= SOURCE EXTRACT =

++++

DESI traces its origins to an SDSS project that examined galaxy structure in the early universe through the Baryon Oscillation Spectroscopic Survey (BOSS). Baryons make up most of our universe’s matter in heavy particles like protons and neutrons. BOSS showed that this matter made sound waves and left imprints on the early universe, like pebbles tossed into a pond, creating fluctuations in the cosmic microwave background as the cosmos cooled enough for matter to form. These early fluctuations are called baryon acoustic oscillations, and they led to uniform voids between galaxies. 

Astronomers use the oscillations as a cosmic ruler to measure the 3-D positions of objects billions of light-years away.  

Whereas BOSS could gather 8,000 objects per night, DESI will knock off 1.5 million. When the survey is complete, it will pinpoint the locations of some 25 million galaxies and quasars — active galactic cores — to produce the most comprehensive picture of our universe ever. 

The project is a nod to the big data future of astronomy, as well as what’s possible for aging observatories looking to redefine their relevance in light of new technology. 

But when the Mayall is reborn in 2018, it will cease to be an open skies instrument. DESI includes 178 senior scientists from around the world, as well as their postdocs and students. This collaboration will get the first look at data before it’s released. Pending continued congressional approval, the Department of Energy will foot most of the bill, with additional support from the Gordon and Betty Moore Foundation and the Heising-Simons Foundation. 

“These large statistical surveys require ferocious quantities of computational power and databases and huge, long-running jobs that are not accessible to an individual,” Levi says. “One person couldn’t do this experiment. One person couldn’t take the data and analyze it. Ten people couldn’t. So now what do you do?” 

Tod Lauer has been at the forefront of this culture change. The NOAO astronomer remembers pulling tables out of science journals as an undergraduate and plotting the points with a pencil. He went on to help adapt the first CCD cameras to telescopes, which ultimately led to surveys like SDSS. And while he was still a young scientist, he submitted the first paper using data from the Hubble Space Telescope. He still works with Hubble and several large surveys today, including NOAO’s existing Dark Energy Survey on the Mayall’s twin telescope in Chile. 

Lauer says computer skills like learning to visualize data sets and employ machine learning are more important than ever for astronomers. He recently organized a workshop in Tucson called “Tools for Astronomical Big Data” and was shocked when 130 people showed up. 

“We’re looking ahead to these tremendously large surveys like LSST, so we can see what’s on the horizon, but with our dark energy survey, we’ve got the problems in front of us right now,” Lauer says. “We need to ride these waves and get the community ready for the next big things.” 

Allen, Kitt Peak’s director, thinks her observatory will be ready for those next big things. Tucson was recently selected for the NOAO’s new Data Lab, built to help astronomers utilize observations from the many surveys. And revitalization on the mountain should also carve a niche in this big data era for decades to come.

“We are undergoing a big transition right now from a 100 percent open-access facility to a more project-oriented facility,” she says. “However, I’m pretty confident that a great deal of science will be enabled by these surveys and the scientific importance of Kitt Peak will continue to be significant.”

++++

= GIVEN INFORMATION =
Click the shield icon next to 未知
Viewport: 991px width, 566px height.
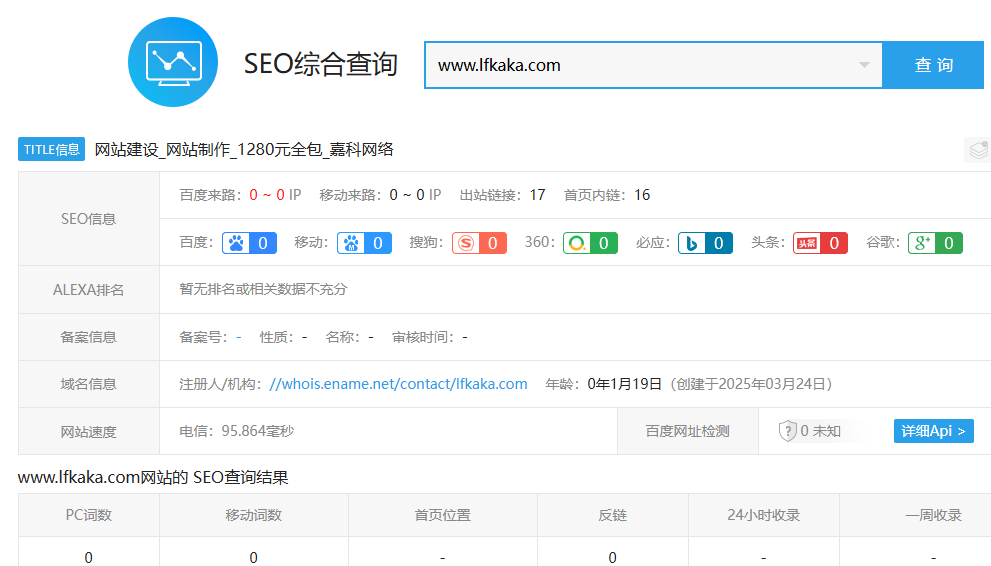788,431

++++

= SET TASK 1 =
According to the DESI article, how many senior scientists does DESI include?
= SET TASK 2 =
List every source of funding for DESI that the DESI article names.
= SET TASK 3 =
For each statement, say whether the DESI article agrees with it. Support each answer with the deciding words from the article, quoted exactly.
(a) BOSS could gather 8,000 objects per night.
(b) NOAO's Dark Energy Survey runs on the Mayall telescope itself.
(c) After its rebirth in 2018, the Mayall will remain an open skies instrument.

= TASK OUTPUT 1 =
178

= TASK OUTPUT 2 =
- The Department of Energy
- The Gordon and Betty Moore Foundation
- The Heising-Simons Foundation

= TASK OUTPUT 3 =
(a) Yes: "Whereas BOSS could gather 8,000 objects per night"
(b) No: "NOAO’s existing Dark Energy Survey on the Mayall’s twin telescope in Chile"
(c) No: "it will cease to be an open skies instrument"